Add this one to the many entries devoted to those gods of caffeination.
My walk from the parking lot to my building is kind of a long one – probably 200 yards over curbs and zigzagging around cars. Since I carry my coffee in, this trek would invariably lead to scorching hot liquid slopping out of the hole on top. So I started asking for a sticker over the mouthpiece – this worked well enough to at least get me to my desk, as the coffee would often loosen the adhesive, but there would be sticky residue left, and I was always paranoid about it being carcinogenic or something – how sad would it be to get cancer from sticker adhesive on your coffee cup?
Anyway, my Starbucks of choice recently introduced what they call a splashguard – it’s essentially medium-hard green plastic swizzle stick, with a notch towards the top so it fits nice and snug into the hole in the mouthpiece, and prevents the precious coffee commodity from slopping out. (It’s also got an outline of their mermaid holding a steaming cup of coffee on a tab at the top. Cute!) And it is awesome. I have a hard time with my words before 8 a.m., so I always ask for a “grande nonfat no-whip mocha with a thingy”, and bless them, the baristas know what the fuck I’m talking about.

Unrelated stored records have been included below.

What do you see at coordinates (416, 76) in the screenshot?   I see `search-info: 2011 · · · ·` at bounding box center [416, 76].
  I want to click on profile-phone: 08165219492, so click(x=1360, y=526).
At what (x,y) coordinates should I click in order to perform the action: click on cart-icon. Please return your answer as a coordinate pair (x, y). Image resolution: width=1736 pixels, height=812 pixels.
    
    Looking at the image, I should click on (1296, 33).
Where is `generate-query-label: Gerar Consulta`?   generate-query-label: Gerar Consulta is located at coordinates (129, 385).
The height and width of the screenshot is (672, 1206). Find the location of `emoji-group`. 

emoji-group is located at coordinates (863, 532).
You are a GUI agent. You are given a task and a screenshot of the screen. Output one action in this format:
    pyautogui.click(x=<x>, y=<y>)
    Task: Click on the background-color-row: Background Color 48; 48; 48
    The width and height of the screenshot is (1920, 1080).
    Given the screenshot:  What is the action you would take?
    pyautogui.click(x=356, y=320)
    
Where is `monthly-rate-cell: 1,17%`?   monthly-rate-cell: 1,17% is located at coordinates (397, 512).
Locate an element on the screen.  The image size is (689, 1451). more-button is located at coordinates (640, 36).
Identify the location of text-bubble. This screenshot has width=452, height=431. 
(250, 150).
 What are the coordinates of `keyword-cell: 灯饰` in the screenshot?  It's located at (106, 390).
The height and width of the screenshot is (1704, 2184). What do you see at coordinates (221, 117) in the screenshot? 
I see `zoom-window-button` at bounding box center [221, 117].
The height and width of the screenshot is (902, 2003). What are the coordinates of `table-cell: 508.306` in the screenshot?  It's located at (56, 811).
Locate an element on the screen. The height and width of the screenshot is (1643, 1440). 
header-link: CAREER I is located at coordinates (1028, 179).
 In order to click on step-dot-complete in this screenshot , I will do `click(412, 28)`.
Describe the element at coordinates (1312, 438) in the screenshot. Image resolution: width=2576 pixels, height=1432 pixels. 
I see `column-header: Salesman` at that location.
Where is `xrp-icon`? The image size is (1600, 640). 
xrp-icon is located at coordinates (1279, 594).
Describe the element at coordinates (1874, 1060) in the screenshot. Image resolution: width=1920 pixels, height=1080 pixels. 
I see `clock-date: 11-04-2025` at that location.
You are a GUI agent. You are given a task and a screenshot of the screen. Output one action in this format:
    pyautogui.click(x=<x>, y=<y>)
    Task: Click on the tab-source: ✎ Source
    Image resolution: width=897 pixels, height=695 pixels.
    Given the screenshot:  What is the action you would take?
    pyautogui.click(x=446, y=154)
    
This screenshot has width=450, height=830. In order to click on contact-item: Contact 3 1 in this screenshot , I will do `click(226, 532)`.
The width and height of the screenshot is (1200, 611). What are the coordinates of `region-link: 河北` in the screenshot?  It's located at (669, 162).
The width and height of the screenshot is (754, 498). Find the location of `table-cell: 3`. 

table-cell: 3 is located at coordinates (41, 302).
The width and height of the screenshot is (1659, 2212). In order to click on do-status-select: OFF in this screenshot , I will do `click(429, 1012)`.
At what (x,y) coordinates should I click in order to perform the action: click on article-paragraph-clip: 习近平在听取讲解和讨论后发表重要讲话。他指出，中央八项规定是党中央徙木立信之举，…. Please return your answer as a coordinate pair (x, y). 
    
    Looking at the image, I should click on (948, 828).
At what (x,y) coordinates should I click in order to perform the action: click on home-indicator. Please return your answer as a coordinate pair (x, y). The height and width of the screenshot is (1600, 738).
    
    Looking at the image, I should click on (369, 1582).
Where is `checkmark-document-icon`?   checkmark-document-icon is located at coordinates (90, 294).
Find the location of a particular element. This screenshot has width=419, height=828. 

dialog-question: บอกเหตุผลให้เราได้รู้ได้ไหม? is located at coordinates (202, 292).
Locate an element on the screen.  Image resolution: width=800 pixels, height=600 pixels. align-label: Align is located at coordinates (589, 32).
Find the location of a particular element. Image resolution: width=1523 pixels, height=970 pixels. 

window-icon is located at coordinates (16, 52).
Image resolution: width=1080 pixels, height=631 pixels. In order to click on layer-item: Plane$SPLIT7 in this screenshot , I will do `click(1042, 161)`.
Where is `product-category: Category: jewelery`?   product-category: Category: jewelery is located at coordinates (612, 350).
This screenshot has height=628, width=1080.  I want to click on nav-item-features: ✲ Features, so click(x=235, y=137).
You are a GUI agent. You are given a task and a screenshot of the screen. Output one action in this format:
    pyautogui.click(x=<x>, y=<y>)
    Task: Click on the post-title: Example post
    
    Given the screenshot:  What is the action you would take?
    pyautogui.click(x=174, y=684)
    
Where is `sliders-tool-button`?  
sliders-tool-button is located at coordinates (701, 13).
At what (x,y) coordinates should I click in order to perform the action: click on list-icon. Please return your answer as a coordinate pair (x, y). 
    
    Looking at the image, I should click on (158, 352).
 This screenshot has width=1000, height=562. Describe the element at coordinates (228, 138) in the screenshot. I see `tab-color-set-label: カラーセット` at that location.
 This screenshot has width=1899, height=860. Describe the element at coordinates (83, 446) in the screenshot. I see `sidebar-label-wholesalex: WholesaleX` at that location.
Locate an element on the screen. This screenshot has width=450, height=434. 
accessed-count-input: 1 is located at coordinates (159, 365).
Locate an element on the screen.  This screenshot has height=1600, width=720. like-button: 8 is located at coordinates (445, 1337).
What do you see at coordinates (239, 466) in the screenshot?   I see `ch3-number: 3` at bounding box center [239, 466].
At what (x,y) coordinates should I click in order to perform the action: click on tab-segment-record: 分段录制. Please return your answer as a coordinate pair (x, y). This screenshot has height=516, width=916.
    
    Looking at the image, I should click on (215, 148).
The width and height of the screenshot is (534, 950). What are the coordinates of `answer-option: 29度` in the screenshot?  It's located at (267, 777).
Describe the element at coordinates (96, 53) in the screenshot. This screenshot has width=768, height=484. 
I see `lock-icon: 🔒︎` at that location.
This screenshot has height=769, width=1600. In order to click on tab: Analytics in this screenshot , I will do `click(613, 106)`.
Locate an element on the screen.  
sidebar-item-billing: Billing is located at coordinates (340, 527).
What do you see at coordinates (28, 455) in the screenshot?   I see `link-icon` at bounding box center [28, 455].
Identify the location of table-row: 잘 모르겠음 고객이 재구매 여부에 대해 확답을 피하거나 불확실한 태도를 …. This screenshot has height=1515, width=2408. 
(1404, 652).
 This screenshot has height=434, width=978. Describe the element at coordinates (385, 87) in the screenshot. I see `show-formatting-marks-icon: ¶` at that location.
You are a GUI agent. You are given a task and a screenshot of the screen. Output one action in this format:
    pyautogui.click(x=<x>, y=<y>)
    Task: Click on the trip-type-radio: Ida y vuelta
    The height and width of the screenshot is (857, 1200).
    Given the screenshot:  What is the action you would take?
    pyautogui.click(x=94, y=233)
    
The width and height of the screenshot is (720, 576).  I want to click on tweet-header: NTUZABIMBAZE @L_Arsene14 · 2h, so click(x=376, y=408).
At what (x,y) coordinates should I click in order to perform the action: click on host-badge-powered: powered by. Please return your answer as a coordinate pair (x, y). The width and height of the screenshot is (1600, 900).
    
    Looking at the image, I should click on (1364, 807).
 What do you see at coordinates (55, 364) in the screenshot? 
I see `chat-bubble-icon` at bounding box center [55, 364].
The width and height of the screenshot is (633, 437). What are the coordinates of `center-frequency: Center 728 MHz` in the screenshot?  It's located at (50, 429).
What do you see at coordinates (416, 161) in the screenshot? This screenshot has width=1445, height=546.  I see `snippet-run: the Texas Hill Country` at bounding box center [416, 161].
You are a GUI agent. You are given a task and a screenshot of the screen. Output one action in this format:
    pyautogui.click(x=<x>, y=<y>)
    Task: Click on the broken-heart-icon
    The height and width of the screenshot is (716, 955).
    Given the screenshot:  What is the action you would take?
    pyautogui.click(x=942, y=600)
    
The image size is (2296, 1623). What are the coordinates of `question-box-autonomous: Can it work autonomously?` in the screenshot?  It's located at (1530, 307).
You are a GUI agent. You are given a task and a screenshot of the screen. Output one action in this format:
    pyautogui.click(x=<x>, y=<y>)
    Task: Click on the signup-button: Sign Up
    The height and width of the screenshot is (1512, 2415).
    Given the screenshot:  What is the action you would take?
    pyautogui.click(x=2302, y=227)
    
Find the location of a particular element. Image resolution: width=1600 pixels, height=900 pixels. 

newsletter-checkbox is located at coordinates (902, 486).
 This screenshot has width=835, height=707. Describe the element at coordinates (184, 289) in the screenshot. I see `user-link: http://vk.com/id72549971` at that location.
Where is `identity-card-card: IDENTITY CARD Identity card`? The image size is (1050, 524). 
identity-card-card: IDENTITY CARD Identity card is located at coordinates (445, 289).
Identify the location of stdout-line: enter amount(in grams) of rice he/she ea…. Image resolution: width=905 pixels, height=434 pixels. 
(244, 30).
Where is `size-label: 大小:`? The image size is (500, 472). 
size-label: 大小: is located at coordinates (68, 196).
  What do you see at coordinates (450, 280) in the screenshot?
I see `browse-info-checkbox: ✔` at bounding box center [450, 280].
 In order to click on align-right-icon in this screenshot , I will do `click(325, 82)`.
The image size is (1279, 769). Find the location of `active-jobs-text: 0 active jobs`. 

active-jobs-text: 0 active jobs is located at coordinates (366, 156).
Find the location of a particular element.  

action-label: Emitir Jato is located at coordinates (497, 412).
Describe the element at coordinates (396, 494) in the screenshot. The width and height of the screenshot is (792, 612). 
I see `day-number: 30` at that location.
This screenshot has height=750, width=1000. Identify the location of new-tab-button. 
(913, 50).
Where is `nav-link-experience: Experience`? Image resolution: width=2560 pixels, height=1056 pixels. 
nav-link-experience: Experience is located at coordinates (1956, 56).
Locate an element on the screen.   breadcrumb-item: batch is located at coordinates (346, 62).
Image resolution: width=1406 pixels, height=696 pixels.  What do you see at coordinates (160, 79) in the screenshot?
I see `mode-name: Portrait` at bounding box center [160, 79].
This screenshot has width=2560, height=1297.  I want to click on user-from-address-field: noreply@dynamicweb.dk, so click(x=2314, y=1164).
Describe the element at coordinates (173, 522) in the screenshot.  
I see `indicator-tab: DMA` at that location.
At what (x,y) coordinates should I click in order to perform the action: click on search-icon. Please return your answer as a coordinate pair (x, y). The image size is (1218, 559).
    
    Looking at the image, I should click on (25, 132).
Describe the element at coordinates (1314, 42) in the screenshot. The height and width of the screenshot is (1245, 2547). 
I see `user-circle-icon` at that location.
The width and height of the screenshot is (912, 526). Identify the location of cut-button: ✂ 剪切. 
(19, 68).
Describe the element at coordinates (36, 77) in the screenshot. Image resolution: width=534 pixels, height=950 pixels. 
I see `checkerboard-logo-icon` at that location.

In addition to the intended spill-prevention function, the splashguards are also very nice to chew on while thinking. I keep that thing and gnaw on it at my desk for most of the day. And it’s disgusting. And it’s probably terrible for my teeth. But it helps me think, even if I look like the suburban equivalent to a hillbilly chewing on a piece of straw.
There is no other point to this post, aside from extolling the virtues of a piece of plastic. It’s the little things, people!